Top of Passage for review
CRIOS
The presence of a regular scheme always has a meaning.
(W. W. Sawyer, Prelude to Mathematics)
Surgical modelling of the facial profile, just like cutting a rough gemstone to produce a gem, consists in following a geometrical scheme. And the cephalometrics of the profile is reminiscent of the angular symmetry of a precious stone, more precisely the brilliant cut seen in profile, which repeats the three-dimensional order of the diamond.
F.P. Ramsey, English mathematician, philosopher and economist of the early 20th century, showed that we can amuse ourselves by drawing lines in all situations, and thus discover that a geometrical figure always results.
Every shape and situation of creation contains its own geometrical scheme. The soft jellyfish, the hard diamond, a pile of pebbles or a group of stars, the combinations wagered in playing poker during a year, handshakes between strangers, can all be translated into geometrical configurations.
Physicists and mathematicians say that "living organisms have an extraordinary capability to give order to the surrounding environment" (1), and that "chaos possesses an underlying geometrical shape" (2).
The search for repeated schemes, for mathematical correspondences, is inherent in all disciplines of the knowable and in the search for order, symmetry and a hierarchy in the body-mind and in space-time: this is a subject evoked by thinkers of all ages and nations.
Seneca (4 BC - 65 AD), Balzac (1799-1850) and Nietzsche (1844-1900) - dissimilar men from dissimilar ages - all recognised geometrical consistencies typical of crystals (solids made up of atoms in a regular structure) in the unity of body and mind.
Seneca wrote: "In all contingencies of life, you have something incorruptible inside you, like a diamond axis around which the evil facts of daily life revolve". Balzac said that "the physiognomic rules are precise". Nietzsche invited us to "slowly harden ourselves like a precious stone, so that in the end we remain quietly immobile for eternity" (3).
Symmetry, as an application of measurement (symmetry derives from the Greek syn, together, and métron, measure) enables us to achieve defensive measures and tools for interpretation.
Bottom of Passage for review
== Your assignment ==
Using the text on the geometry of the facial profile, explain in one to three sentences why symmetry is described as "an application of measurement." The records after this point are separate material, unrelated to the text above.
Top of Dataset
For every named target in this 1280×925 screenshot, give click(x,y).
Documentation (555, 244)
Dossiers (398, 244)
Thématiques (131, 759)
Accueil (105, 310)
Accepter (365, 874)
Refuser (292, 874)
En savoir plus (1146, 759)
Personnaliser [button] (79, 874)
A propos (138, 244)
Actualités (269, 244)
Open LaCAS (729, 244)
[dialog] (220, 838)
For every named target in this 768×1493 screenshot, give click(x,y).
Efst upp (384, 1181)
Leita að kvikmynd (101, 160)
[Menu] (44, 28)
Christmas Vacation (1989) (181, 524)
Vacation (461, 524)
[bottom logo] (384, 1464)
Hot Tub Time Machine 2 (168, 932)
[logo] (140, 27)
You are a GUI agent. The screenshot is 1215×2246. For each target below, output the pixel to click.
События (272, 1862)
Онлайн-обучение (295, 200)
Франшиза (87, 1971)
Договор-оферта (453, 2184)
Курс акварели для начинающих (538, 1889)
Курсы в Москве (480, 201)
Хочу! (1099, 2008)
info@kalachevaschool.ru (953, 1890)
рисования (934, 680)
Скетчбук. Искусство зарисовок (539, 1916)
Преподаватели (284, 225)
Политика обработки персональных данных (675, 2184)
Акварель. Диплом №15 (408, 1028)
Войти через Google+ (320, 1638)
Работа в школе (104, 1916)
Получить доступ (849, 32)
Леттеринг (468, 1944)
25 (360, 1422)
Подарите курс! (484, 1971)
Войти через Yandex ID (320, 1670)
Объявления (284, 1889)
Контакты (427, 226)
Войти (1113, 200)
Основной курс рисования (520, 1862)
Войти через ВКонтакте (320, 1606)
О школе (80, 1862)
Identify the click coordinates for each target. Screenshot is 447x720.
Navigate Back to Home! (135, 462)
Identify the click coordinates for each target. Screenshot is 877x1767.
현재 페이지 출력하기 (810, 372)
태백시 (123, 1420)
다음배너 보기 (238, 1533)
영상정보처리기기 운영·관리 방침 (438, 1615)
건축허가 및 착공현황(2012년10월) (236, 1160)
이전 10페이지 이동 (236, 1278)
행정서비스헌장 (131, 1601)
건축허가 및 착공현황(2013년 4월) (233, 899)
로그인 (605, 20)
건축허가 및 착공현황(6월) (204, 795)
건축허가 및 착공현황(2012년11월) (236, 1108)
Bottom of Dataset
== Response below ==
Symmetry is called an application of measurement because of where the word comes from. It derives from the Greek syn, meaning "together," and métron, meaning "measure."